## Begin SOURCE EXTRACT
Introduction to Computation and Programming Using Python |
Author: John V Guttag
Python and computation - what else could go together so well? This is a really good book provided you are the right reader. It is not a dummy's book and it isn't exclusively focused on teaching you to code in Python. This is a more general book on the ideas and practice of programming and algorithm construction - it also has a slightly academic feel to it, even though the style is casual and there are lots of encouraging words. Don't buy this book if you are looking for a primer on Python or something that will show you the tricks of Python or how it is applied. The book uses Python 2 but this is largely irrelevant and the language takes second place to more general ideas. It is also worth mentioning that this is the text book for the Introduction to Computer Science and Programming Using Python MOOC on edX, which is co-taught by its author John Guttag.
## End SOURCE EXTRACT
## Begin DATA EXTRACT
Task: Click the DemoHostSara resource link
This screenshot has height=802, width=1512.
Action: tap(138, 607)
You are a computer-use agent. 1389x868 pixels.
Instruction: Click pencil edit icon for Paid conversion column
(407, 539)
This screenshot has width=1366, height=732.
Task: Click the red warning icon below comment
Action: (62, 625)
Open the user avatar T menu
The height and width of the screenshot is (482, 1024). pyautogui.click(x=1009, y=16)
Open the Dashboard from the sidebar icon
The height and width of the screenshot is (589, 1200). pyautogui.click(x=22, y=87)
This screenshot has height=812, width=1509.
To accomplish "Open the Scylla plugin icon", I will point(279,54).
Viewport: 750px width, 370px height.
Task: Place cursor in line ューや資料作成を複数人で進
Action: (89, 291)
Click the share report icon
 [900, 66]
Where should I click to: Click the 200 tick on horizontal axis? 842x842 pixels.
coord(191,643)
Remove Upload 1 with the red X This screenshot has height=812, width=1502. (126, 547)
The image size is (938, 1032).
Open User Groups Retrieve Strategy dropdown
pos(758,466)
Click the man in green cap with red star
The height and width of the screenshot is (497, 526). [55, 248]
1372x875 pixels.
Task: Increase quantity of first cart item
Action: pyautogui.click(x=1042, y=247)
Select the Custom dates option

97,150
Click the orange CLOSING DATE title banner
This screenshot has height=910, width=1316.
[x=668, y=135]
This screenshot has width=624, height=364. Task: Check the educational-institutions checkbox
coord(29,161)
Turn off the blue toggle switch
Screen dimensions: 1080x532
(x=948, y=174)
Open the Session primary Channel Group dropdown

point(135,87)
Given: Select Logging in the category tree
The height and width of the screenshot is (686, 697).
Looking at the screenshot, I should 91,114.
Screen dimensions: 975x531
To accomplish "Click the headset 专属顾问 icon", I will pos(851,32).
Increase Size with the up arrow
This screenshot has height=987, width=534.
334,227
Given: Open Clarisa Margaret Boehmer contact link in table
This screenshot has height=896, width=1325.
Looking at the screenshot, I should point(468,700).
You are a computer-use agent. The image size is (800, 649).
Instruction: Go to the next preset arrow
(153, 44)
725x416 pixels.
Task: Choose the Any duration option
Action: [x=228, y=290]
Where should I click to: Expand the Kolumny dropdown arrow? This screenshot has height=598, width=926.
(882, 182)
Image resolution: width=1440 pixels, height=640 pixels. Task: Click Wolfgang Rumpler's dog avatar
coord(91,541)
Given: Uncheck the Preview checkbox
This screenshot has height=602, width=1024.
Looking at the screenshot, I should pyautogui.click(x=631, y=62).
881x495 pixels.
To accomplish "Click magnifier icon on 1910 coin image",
## End DATA EXTRACT
__INSTRUCTION 1__
Answer these questions from the book review:
(a) Which version of Python does the book use?
(b) On which platform is the course that uses the book as its textbook offered?
(c) Who co-teaches that course?
__INSTRUCTION 2__
According to the book review, what should a reader not buy the book looking for? List every item it gives.

__FINISHED ANSWER 1__
(a) Python 2
(b) edX
(c) John Guttag, the book's author

__FINISHED ANSWER 2__
- A primer on Python
- Something that will show you the tricks of Python
- Something that will show you how Python is applied